De lois en décrets, de programmes en schéma intégrateur de planification stratégique, le rôle des communes et intercommunalités est passé de celui d’initiateur de centrales d’aérogénération à celui d’échelon pertinent pour cibler, depuis Bordeaux, Paris ou Bruxelles, les zones favorables à l’implantation de centrales.
Des ZDE...
En 2005, la loi POPE (Programme fixant les orientations de la politique énergétique) introduit le principe des ZDE (Zones de développement de l’éolien). À partir du 14 juillet 2007, les centrales d’aérogénération doivent être envisagées au sein de ZDE. Outils de planification local, les ZDE cherchent un équilibre entre, d’un côté, l’augmentation de la production d’énergie d’origine éolienne en garantissant aux promoteurs respectant ce zonage un tarif préférentiel d’achat de l’électricité par EDF fixé par l’État, et, de l’autre, la maîtrise des implantations en les soumettant à des critères (environnementaux, sanitaires, paysagers...) et en en confiant l’initiative aux communes (ou intercommunalités). L’autorisation préfectorale intervenant après un passage dans une commission départementale compétente. Cependant, la création des ZDE fait que les implantations de centrales d’aérogénération dans ces zones ne relèvent plus du code de l’urbanisme mais du code de l’énergie.
Dans la même idée de maîtriser les implantations, la région Limousin, sûrement soumise à la pression du lobby de l’aérogénération industrielle, se dote en 2006, à son initiative, d’un Schéma régional éolien (SRE).
Dernière tentative de maîtrise en 2011, avec la création d’une rubrique éolienne dans la nomenclature relative aux Installations classées pour la protection de l’environnement (ICPE). Toute demande de permis de construire doit désormais s’accompagner d’une étude d’impact sur la santé et l’environnement.
… aux SRE
Mais le rouleau compresseur est déjà en route. Avec la loi Grenelle de 2010, les ZDE sont remplacées par un Schéma régional éolien - SRE (annexe obligatoire du tout aussi obligatoire Schéma régional climat air énergie - SRCAE). Intégrant les objectifs européens déclinés nationalement (et les colossales pressions de la filière aérogénération industrielle à ces échelles), le SRE limousin devra prendre sa part des 700 nouveaux aérogénérateurs qui devront s’implanter en France d’ici fin 2020. Avec la fin des ZDE, le zonage se fait désormais à l’échelle régionale avec une liste de communes définies comme favorables au développement de l’énergie éolienne selon tout un tas de critères (cf. article page 6).
Adopté en avril 2013, le SRE limousin ne verra jamais le jour : l’arrêté préfectoral le concernant est annulé le 17 décembre 2015 par le tribunal administratif de Limoges (annulation confirmée par la cour administrative d’appel de Bordeaux un an plus tard) au motif que le document ne comportait pas d’évaluation environnementale...
Nouvelle offensive en 2015 avec la loi NOTRe.
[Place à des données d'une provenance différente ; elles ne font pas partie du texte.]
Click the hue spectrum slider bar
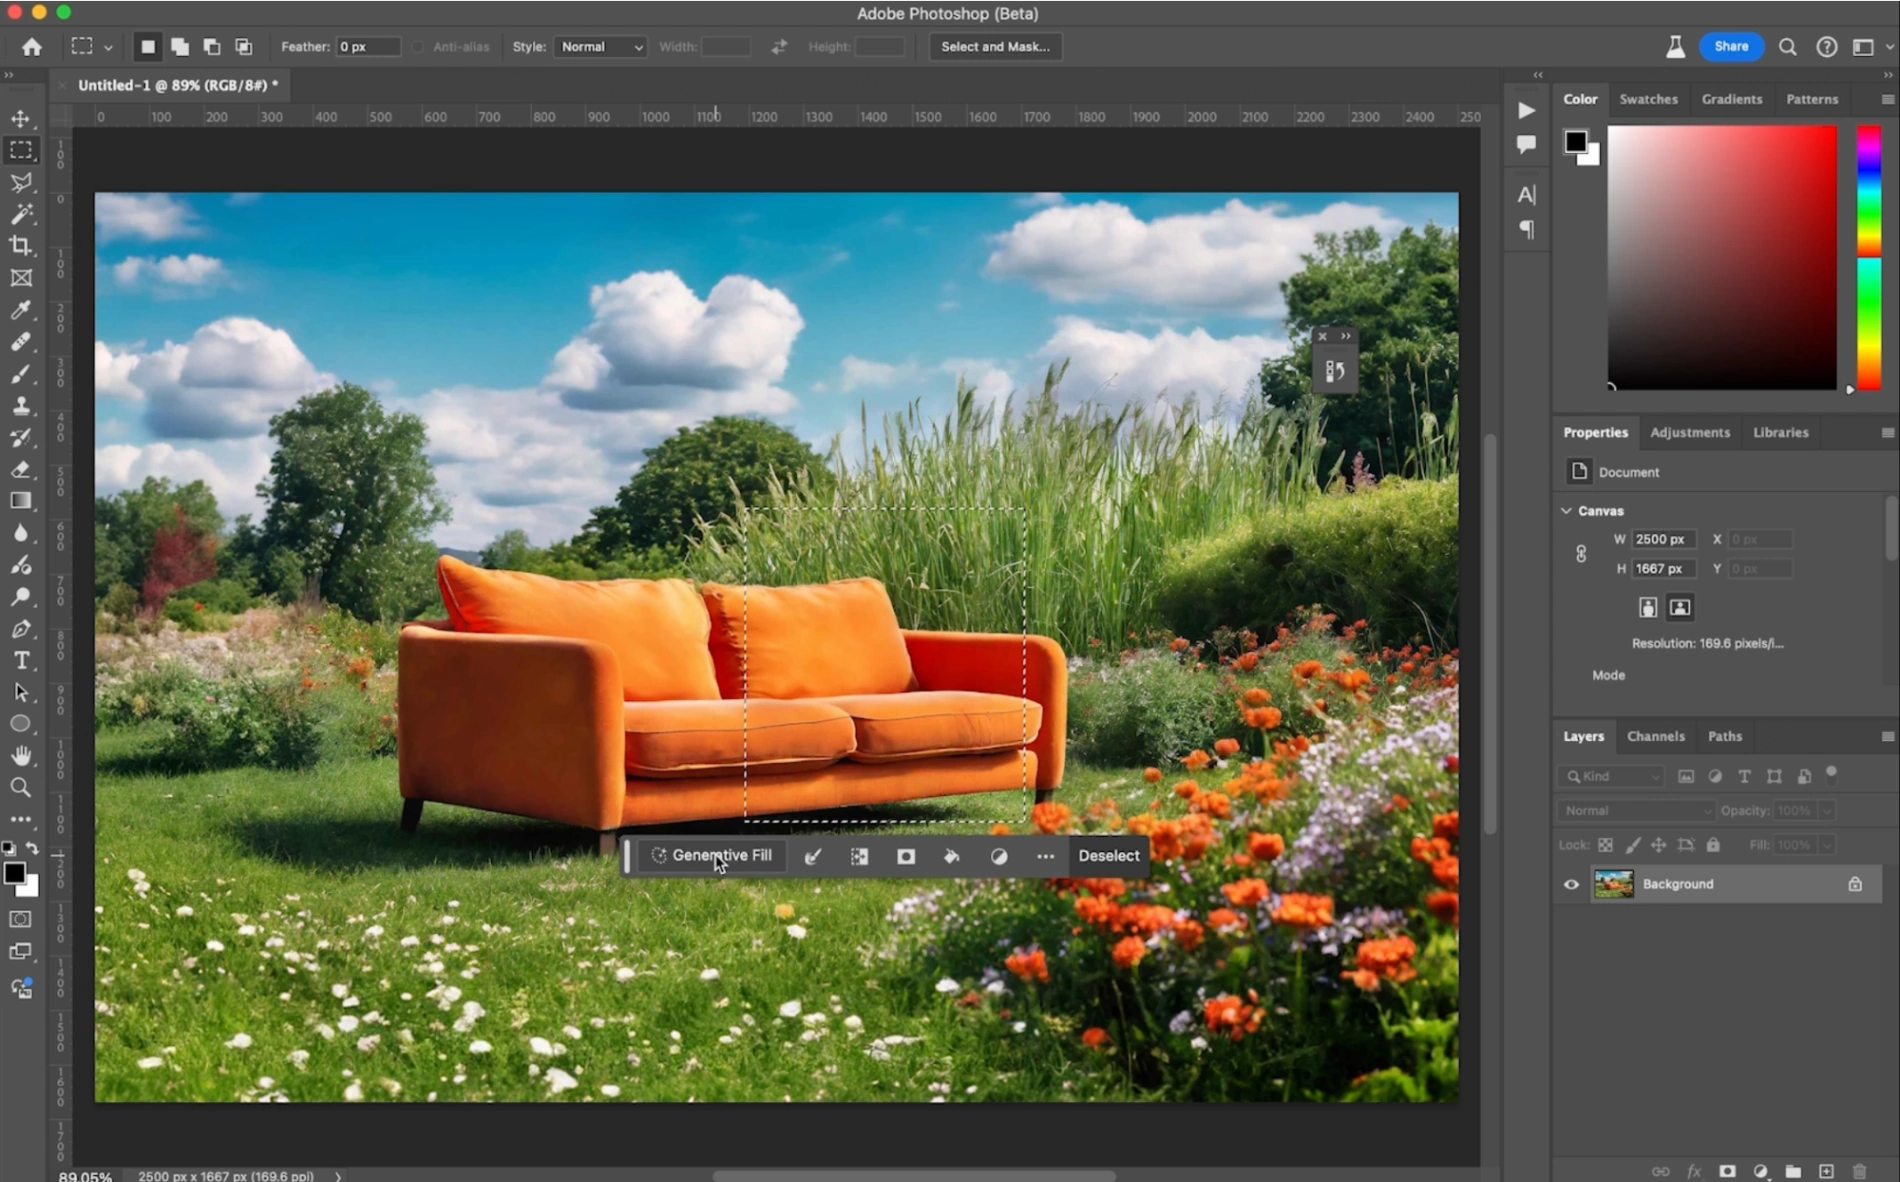Screen dimensions: 1900x1182 tap(1869, 258)
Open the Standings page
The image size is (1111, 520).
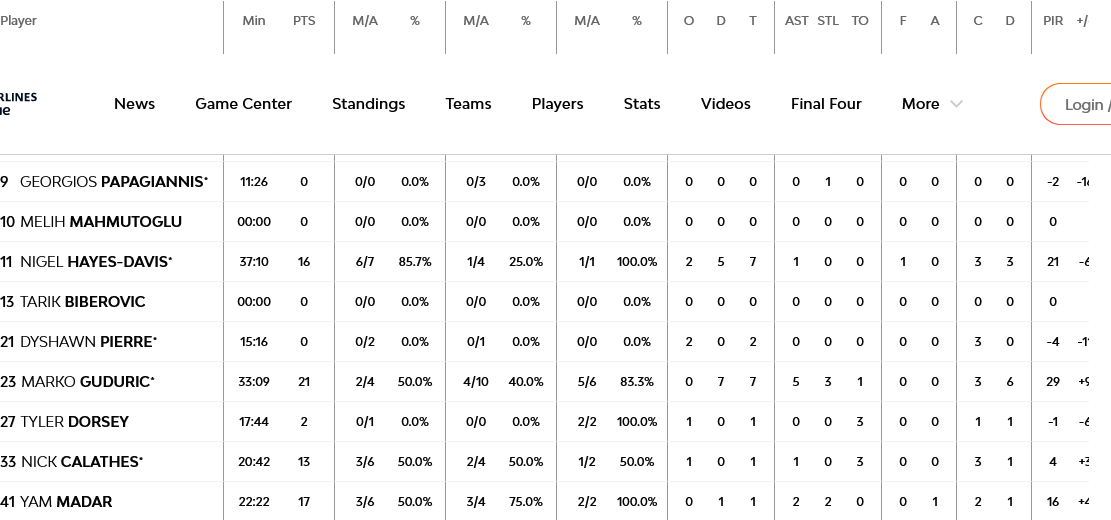[368, 104]
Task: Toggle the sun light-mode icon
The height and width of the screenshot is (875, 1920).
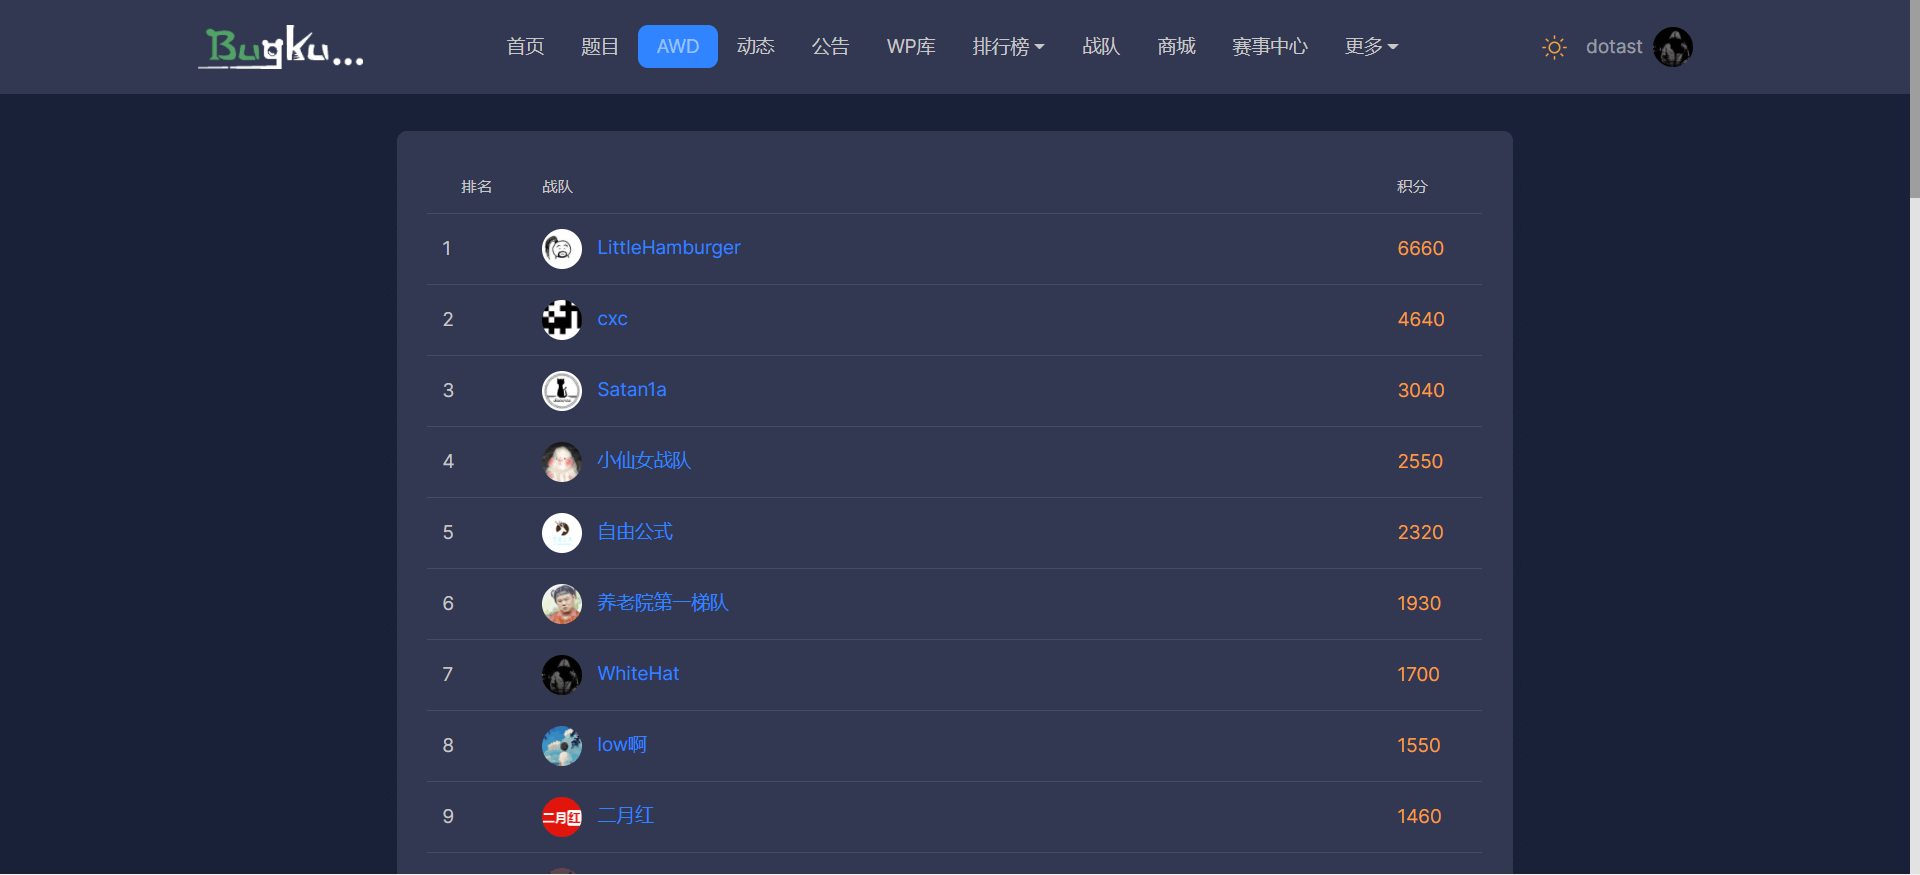Action: coord(1554,47)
L’organisation territoriale de la République devient, elle aussi, industrielle. Désormais, dans les nouvelles grandes régions, les schémas régionaux sectoriels (dont le SRE fait partie) sont remplacés par - accrochez-vous - un « Schéma régional d’aménagement, de développement durable et d’égalité de territoires », le SRADDET. S’inscrivant dans la marche forcée vers les énergies renouvelables balisée par la loi relative à la transition énergétique pour la croissance verte de Ségolène Royal (17 août 2015) et le programme pluriannuel de l’énergie d’Emmanuel Macron (21 avril 2018) qui veut doubler la puissance installée d’éolien terrestre d’ici 2028, le SRADDET de la Nouvelle-Aquitaine (approuvé par la préfète de région en mars 2019) prévoit, lui, de multiplier par 2,5 la puissance installée dans la grande région.
Mais les opposants sont pugnaces. Trois mois plus tard, le 5 juin 2020, un collectif de 11 associations, en représentant 165, dépose un recours contre le SRADDET devant le tribunal administratif de Bordeaux. Selon lui, il y a une contradiction dans les objectifs du SRADDET : comment passer de 677 à 1 600 (en 2030) puis 2 790 (en 2050) aérogénérateurs industriels tout en voulant sanctuariser les espaces agricoles, réduire l’artificialisation des sols, protéger les forêts et la biodiversité ?
Heureusement, le SRADDET pense encore aux communes et aux habitant·es… notamment comme partenaires financiers dans les projets de centrales d’aérogénération : « La territorialisation des projets et l’implication directe des collectivités locales et des habitants y compris comme partie prenante dans les investissements financiers » (La Nouvelle-Aquitaine en transition. Rapport d’objectifs du SRADDET, décembre 2019, p. 150).